About Artists of Toledo

Artists of Toledo is a website by photographer Penny Gentieu

The Blade, March 9, 2021. This is the museum’s 5-year plan, and now we are 3 years into it. This plan says nothing about selling famous paintings, removing the Impressionist paintings from the main building, moving the American art to the back and shaming it, doing a major overhaul on the look and feel of the museum including painting the walls white, moving all of the art around and arranging it in chronological order, relocating the actual Cloister gallery that contains fragile ancient pillars forming walls and built into an ancient floor with a walkway around it, moving the glass art collection in the fairly new glass museum and scattering it throughout the museum buildings…

Poets Bob Philips, Nick Muska and Joel Lipman in the museum’s Cloister gallery, 1979 and 2015. Can you believe they are planning to move this Cloister gallery that consists of fragile ancient pillars permanently installed, built into an original floor with an ancient well placed in the center, lined by a covered walkway?


Toledo has a very special artistic history, and that is why I created this website about the Toledo Museum of Art and the historic artists of Toledo.

My mother, Audrey Pinkerton Gentieu (1922-2009) painted from age five until her last week of life, at age 86. This website is for her.

For artistsoftoledo.com’s logo, I used my mother’s painting and placed it on the floor in front of an empty chair, to demonstrate how the Toledo Museum of Art was started by artists in 1901. Thomas Parkhurst (1853-1923) described the beginnings this way: one painting and a “filched” chair used by George W. Stevens to entice donors into giving, one by one, until the necessary amount was met to cover operating expenses for the new museum.

The museum has always been free and everyone has always been welcome.

1903 clipping describes groups and departments forming at the Toledo Museum of Art.
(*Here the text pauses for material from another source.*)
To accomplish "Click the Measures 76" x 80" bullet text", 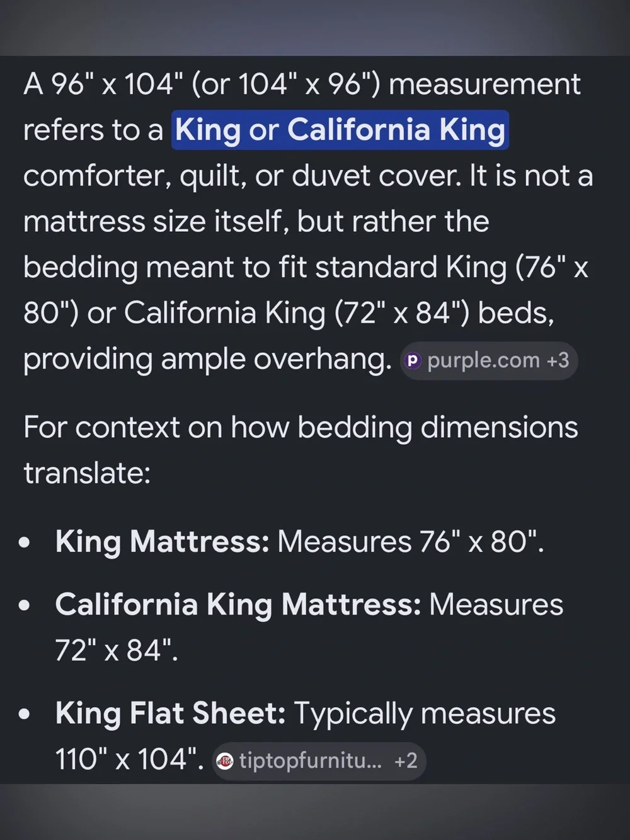I will [x=411, y=541].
Immediately after George and Nina Stevens accepted the directorship of the 2-year old museum, their vision for a museum that “took art away from exclusive capitalism and gave it to the people” began to take shape, including progressive plans for community groups and art classes.
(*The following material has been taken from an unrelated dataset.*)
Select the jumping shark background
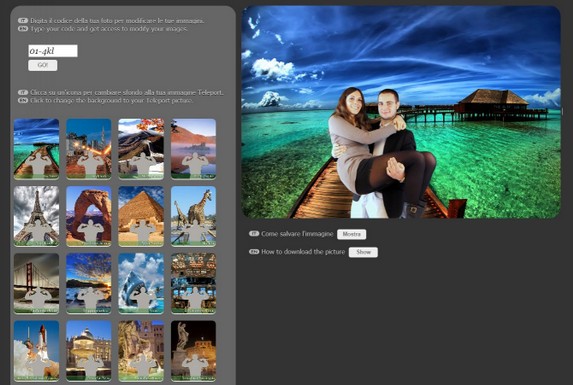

Allen Roudolf (d. 2014), collector, with his blue vase with prunts made by Dominick Labino (1910-1987). Scientist and artist, Labino literally melded industry and art. He was a leader of the Studio Glass movement in 1962, inventing many formulations necessary to the process. Labino glass is uniquely organic in shape and color. Baker O’Brien, his apprentice, is the only person who knows his color formulations. His rise to fame in the 60’s and 70s is legendary. He is in the best museum glass collections in the world.